• Quoted text
--------------------------------------------------
Before I wrap this up, I asked our little team for their top 2-3 tips now we've come to the finishing line:

My Tips (Designer/Producer):

  • Games essentially involve doing the same thing over and over again, that whole “30 seconds of fun” thing might be cutting it a bit short. I’d say it’s 60 seconds of fun, but that’s all a game is. A game is doing something fun over and over again. I didn’t realise this at the start. I had really big picture ideas when I should've been focused on the moment-to-moment fun.

  • As mentioned before, find the one thing your game is about and focus on that. Don't make 3 games in one. At least if you want to finish it in a decade!

  • This rule has never been proved wrong – everything takes twice as long as you think it will. So if you think your game will take 3 years to make. It will take 6. If you think a feature will take a month, it will take 2.

Mariana’s Tips (Artist)

  • Animations aren't worth the effort - unless you find yourself loving the process, buy them off the asset store, or avoid them.

  • Perfection is the enemy of progress - get it done, get all your tasks done, THEN worry about making stuff look greater. You won't have time (and you're not getting paid!) to spend a week on a single model, use your time wisely. Atomic Society has over 100 (?) 3d models alone, plus UI, artwork, etc.

  • Choose what you want to be responsible for - if you're in charge of art, fight to get your point across to the designer/programmers. If you're not in charge of e.g. design, let the designer have the last word.

Nick’s Tips (Lead Coder)

  • The importance of company and communication. Even if your co-workers won't have a clue what you're talking about it's still required to vent. To externalise the frustration of that bug that just will not squish, the feature taking taking longer than it should.
--------------------------------------------------
• Available data
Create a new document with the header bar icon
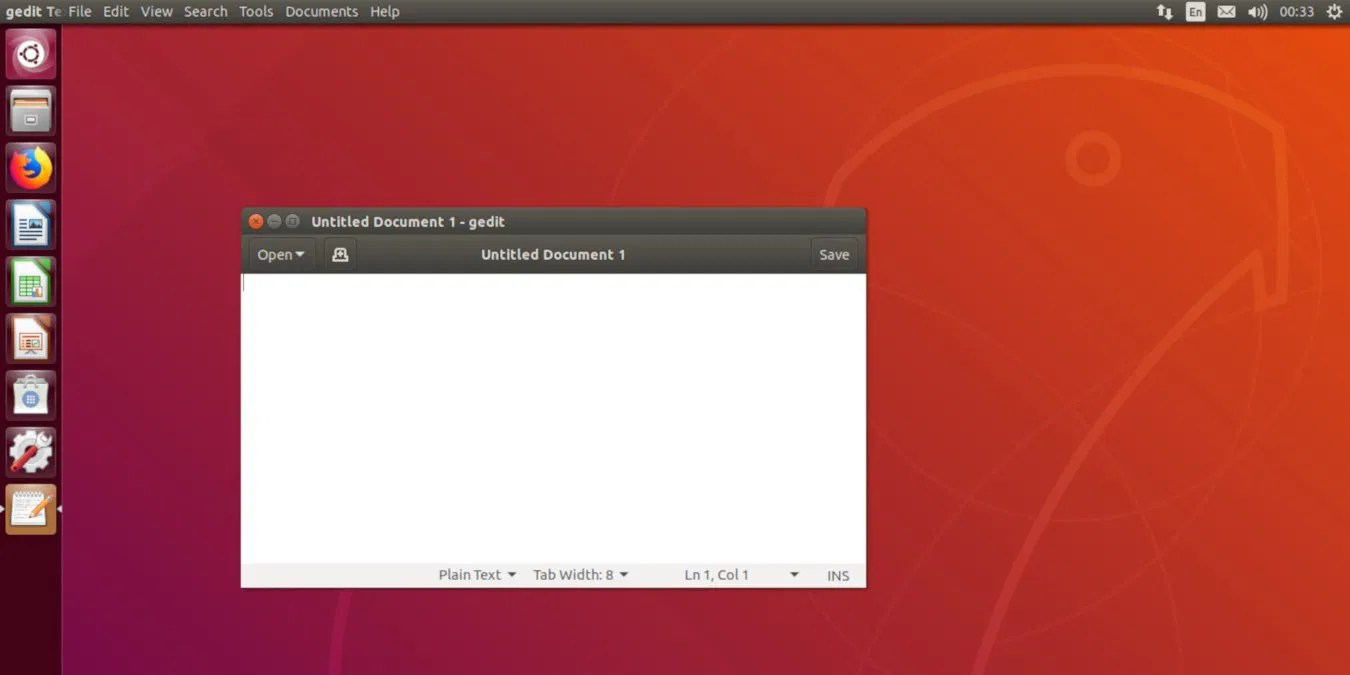The image size is (1350, 675). pos(340,254)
--------------------------------------------------
• Exercise set
[1] Translate this sentence from the game development tips into Spanish: "A game is doing something fun over and over again."
[2] Copy the passage from the game development tips between "Mariana’s Tips (Artist)" and "or avoid them.", inclusive.

• Results of the tasks
[1] Un juego consiste en hacer algo divertido una y otra vez.

[2]
Mariana’s Tips (Artist)

  • Animations aren't worth the effort - unless you find yourself loving the process, buy them off the asset store, or avoid them.